__Required work__. Rewrite the data from the line with "Viewport: 986px width, 578px" through the end, putting "Window" wherever "Viewport" appears and keeping everything else the same. Omit the pictures from your answer.

__Click-target data__.
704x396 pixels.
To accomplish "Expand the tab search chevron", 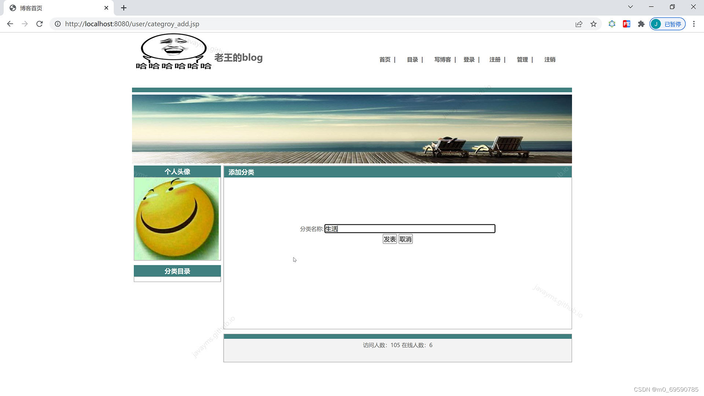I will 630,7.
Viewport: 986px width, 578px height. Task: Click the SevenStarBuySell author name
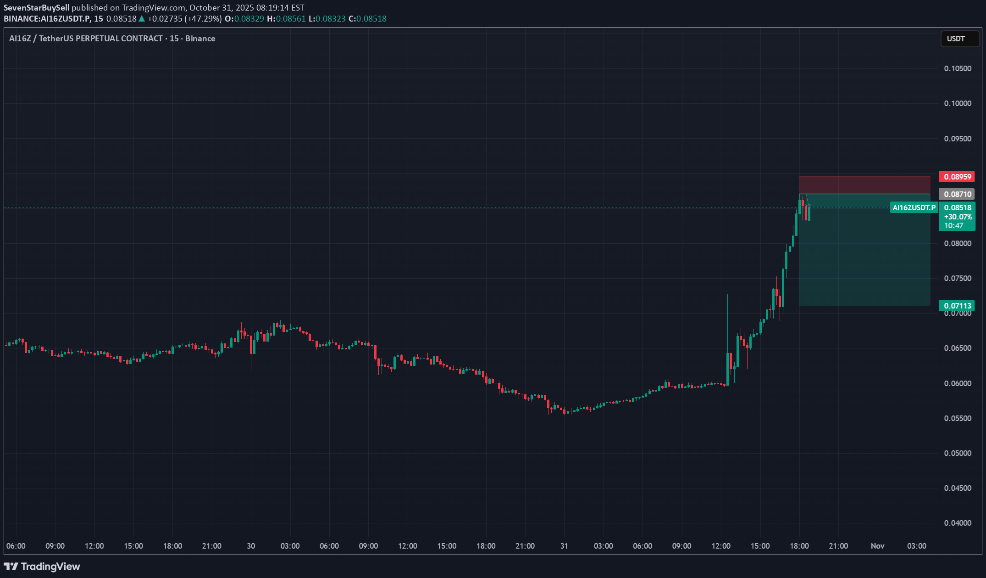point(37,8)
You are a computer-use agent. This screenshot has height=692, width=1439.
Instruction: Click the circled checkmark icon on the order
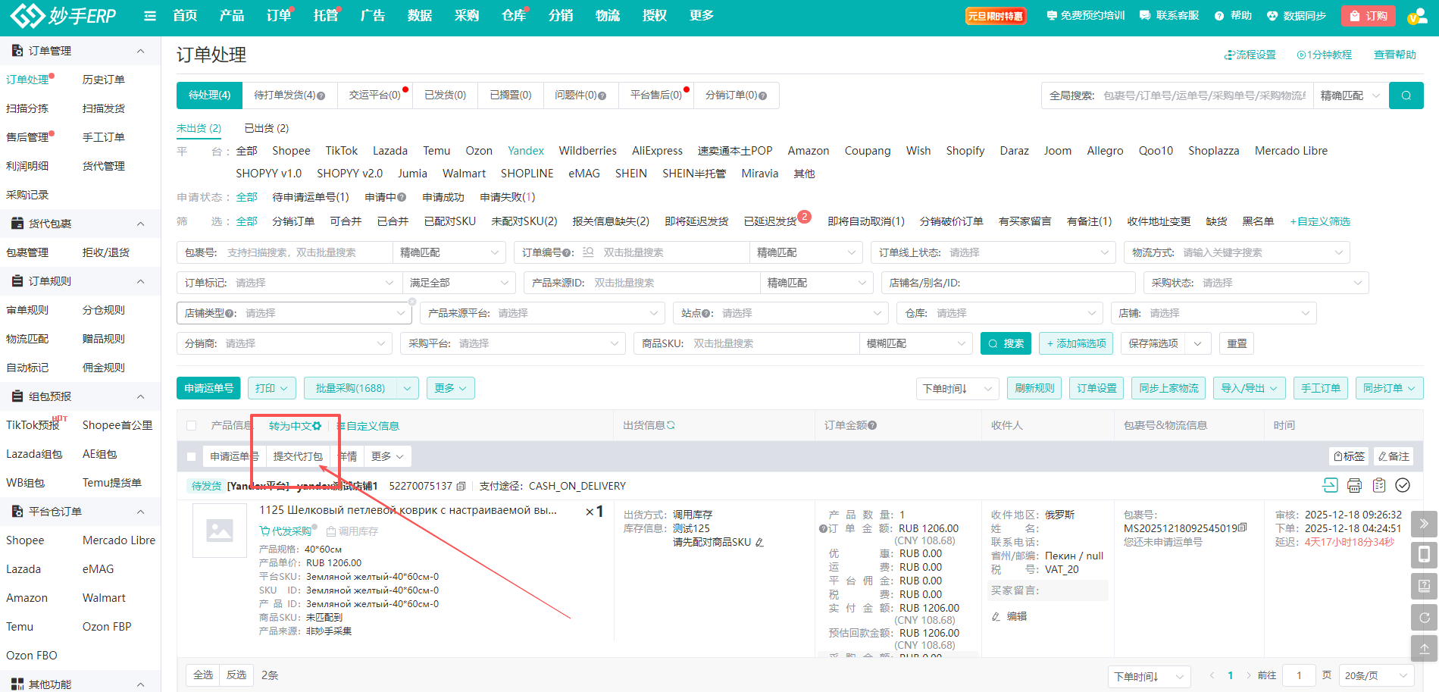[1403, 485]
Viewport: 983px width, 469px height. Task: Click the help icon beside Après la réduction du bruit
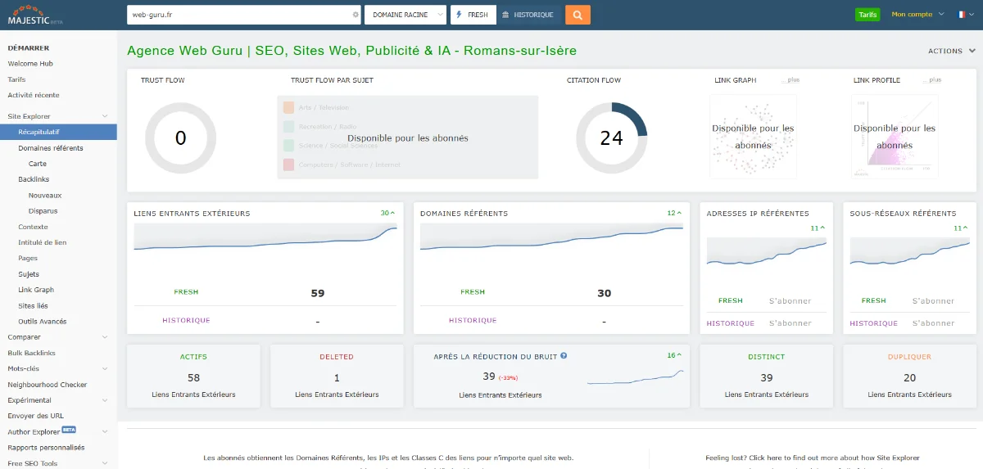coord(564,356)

__Answer in full__.
Window: 986px width, 578px height. Task: Click the SevenStarBuySell author name
point(37,8)
You are a computer-use agent. This screenshot has height=692, width=1439.
Instruction: Click the circled checkmark icon on the order
[1403, 485]
Window: 983px width, 469px height. Task: Click the help icon beside Après la réduction du bruit
coord(564,356)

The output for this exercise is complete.